The Adjunctive Role of Metformin in Patients with Mild to Moderate Ulcerative Colitis: A Randomized Controlled Study

Mostafa Bahaa ^1* Ammena Y Binsaleh ² Sahar M El-Haggar ³ Sahar K Hegazy ³ Maha M Maher ⁴ Monir M Bahgat ⁵ Thanaa A Elmasry ⁶ Sarah Alrubia ⁷ Amsha S Alsegiani ⁷ Mamdouh Eldesouqui ⁵

• ¹ Faculty of Pharmacy, Horus University, Damietta, Egypt
• ² Princess Nourah bint Abdulrahman University, Riyadh, Saudi Arabia
• ³ Faculty of Pharmacy, Tanta University, Tanta, Gharbia, Egypt
• ⁴ Faculty of Medicine, Mansoura University, Mansoura, Dakahlia, Egypt
• ⁵ Mansoura University, Mansoura, Dakahlia, Egypt
• ⁶ Tanta University, Tanta, Gharbia, Egypt
• ⁷ King Saud University, Riyadh, Riyadh, Saudi Arabia

Background: Metformin, hypoglycemic medication, is recognized for its diverse properties and its capacity to influence the inflammatory pathways. Medications with anti-inflammatory and anti-oxidative characteristics have been demonstrated to be able to elicit and sustain remission in ulcerative colitis (UC), chronic inflammatory disorder of the bowel. Studies in both preclinical and clinical settings have looked into the several metabolic pathways via which metformin protects against UC. Aim: To assess efficacy of metformin as adjunctive therapy in patients with mild to moderate UC. Methods: This clinical research was double-blinded, randomized, controlled, and involved 60 patients with mild to moderate UC. The participants were randomly assigned to one of two groups (n = 30). The control group was given 1 g of mesalamine three times a day (t.i.d.)for a period of six months (mesalamine group). The metformin group was given 500 mg of metformin twice daily and 1 g of mesalamine t.i.d. for a period of six months.
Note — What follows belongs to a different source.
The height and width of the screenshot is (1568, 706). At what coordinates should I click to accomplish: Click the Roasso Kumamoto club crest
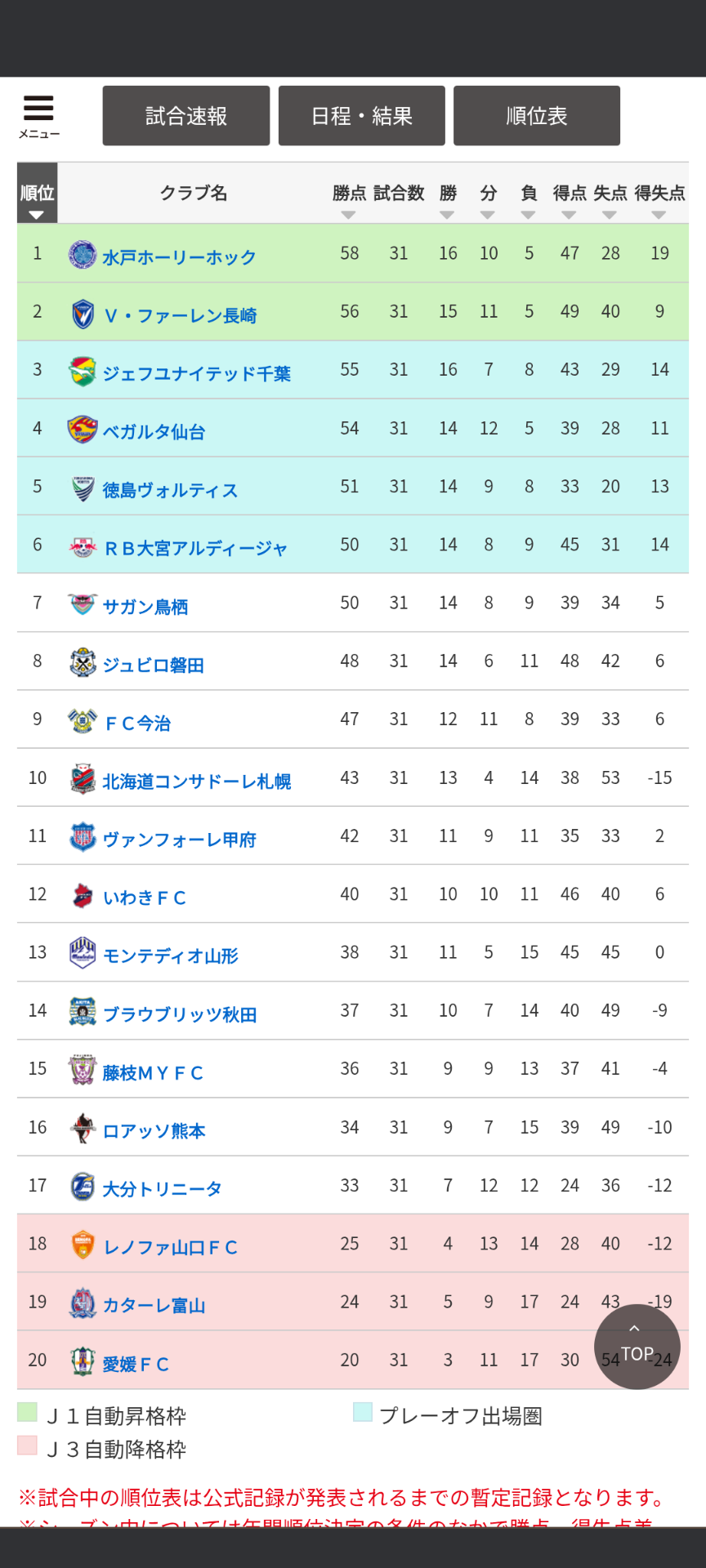83,1129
Patients with UC were assessed by a gastroenterologist using the disease activity index (DAI) both at the beginning of treatment and six months thereafter. To evaluate the drug's biological efficacy, measurements of fecal calprotectin, serum C-reactive protein (CRP), interleukin 10 (IL-10), and nitric oxide (NO) were taken both before and after treatment. Study outcomes: Decrease in DAI and change in the level of measured serum and fecal markers. Results: The metformin group displayed a statistical reduction in DAI (p = 0.0001), serum CRP (p = 0.019), NO (p = 0.04), and fecal calprotectin (p = 0.027), as well as a significant increase in IL-10 (p = 0.04) when compared to the mesalamine group. There was a significant direct correlation between DAI and calprotectin (p <0.0001, r = 0.551), and between DAI and CRP (p <0.0001, r = 0.794). There was a significant negative correlation between DAI and IL-10 (p = 0.0003, r = 0.371). Conclusion: Metformin may be an effective adjunct drug in management of patients with mild to moderate UC by decreasing DAI and other inflammatory markers that were involved in the pathogenesis of UC.